51:40 “Find your voice and you will find your power.”

How to get in touch with Anke Herrmann:

On social media:

Personal profile: https://www.facebook.com/herrmann.anke


Offering a free pdf copy of her book Tame the Tech Monster:

About Anke Herrmann, Passion Coach (Certified Clarity Coach & Mentor), Business & Online Tech Mentor, Podcast host, Author, Dressmaker, and Crazy dog lady.

Originally from Germany, she lived in Australia and the UK before in 2004 she decided to quit her IT job in London to move to Spain and start a sewing business – with nothing but a love for sewing and plenty of enthusiasm.

Today she brings her curiosity, creativity, intuition, plus her analytical mind, business and tech knowledge to the table to help others turn their passion into a business.

She hosts the Passion Business Podcast and helps other launch their own show.

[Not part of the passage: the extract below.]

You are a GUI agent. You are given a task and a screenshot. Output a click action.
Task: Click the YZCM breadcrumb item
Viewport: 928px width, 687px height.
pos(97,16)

She is the author of Taming the Tech Monster: How to Rise Above Tech Frustration and Build Your Business Online With Joy and Confidence, co-author of Revival: Women Embracing Their Super Powers – Volume One, and contributor to The Magnificent Metamorphosis Magazine.

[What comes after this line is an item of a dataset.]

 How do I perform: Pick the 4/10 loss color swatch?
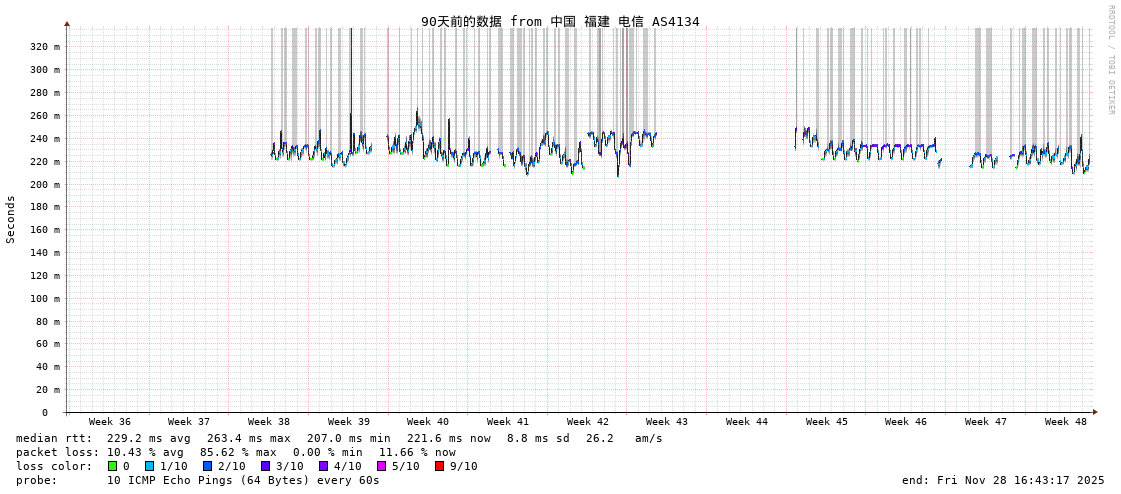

Learn more about Anke here: www.ankeherrmann.com

Imperfect Show Notes

We are happy to offer these imperfect show notes to make this podcast more accessible to those who are hearing impaired or those who prefer reading over listening. While we would love to offer more polished show notes, we are currently offering an automated transcription (which likely includes errors, but hopefully will still deliver great value), below. 

GGGB Intro 0:00
Coming up today on Guts, Grit and Great Business.

Anke Herrmann 0:04
The other part of it was that I thought that my background in linguistics was sort of the thing that had wasted my time until then, you know, it was, and it turned out to be the biggest gift. You know, the fact that I came in from this totally odd angle. And the linguistics background put me in that position in a software project that I could understand the technical part, but then I could talk to clients in a way that they could hear. Right, so it actually worked out the perfect combination. So it wasn’t a hindrance at all. And I think that’s a lot of people feel that when they change careers or start a business that that feeling like you’re a baby, you’re starting from scratch and you never really do.

GGGB Intro 0:59
The adventure of entrepreneurship and building a life and business you love, preferably at the same time is not for the faint of heart. That’s why Heather Pearce Campbell is bringing you a dose of guts, grit and great business stories that will inspire and motivate you to create what you want in your business and life. Welcome to the Guts, Grit and Great Business podcast where endurance is required. Now, here’s your host, The Legal Website Warrior®, Heather Pearce Campbell.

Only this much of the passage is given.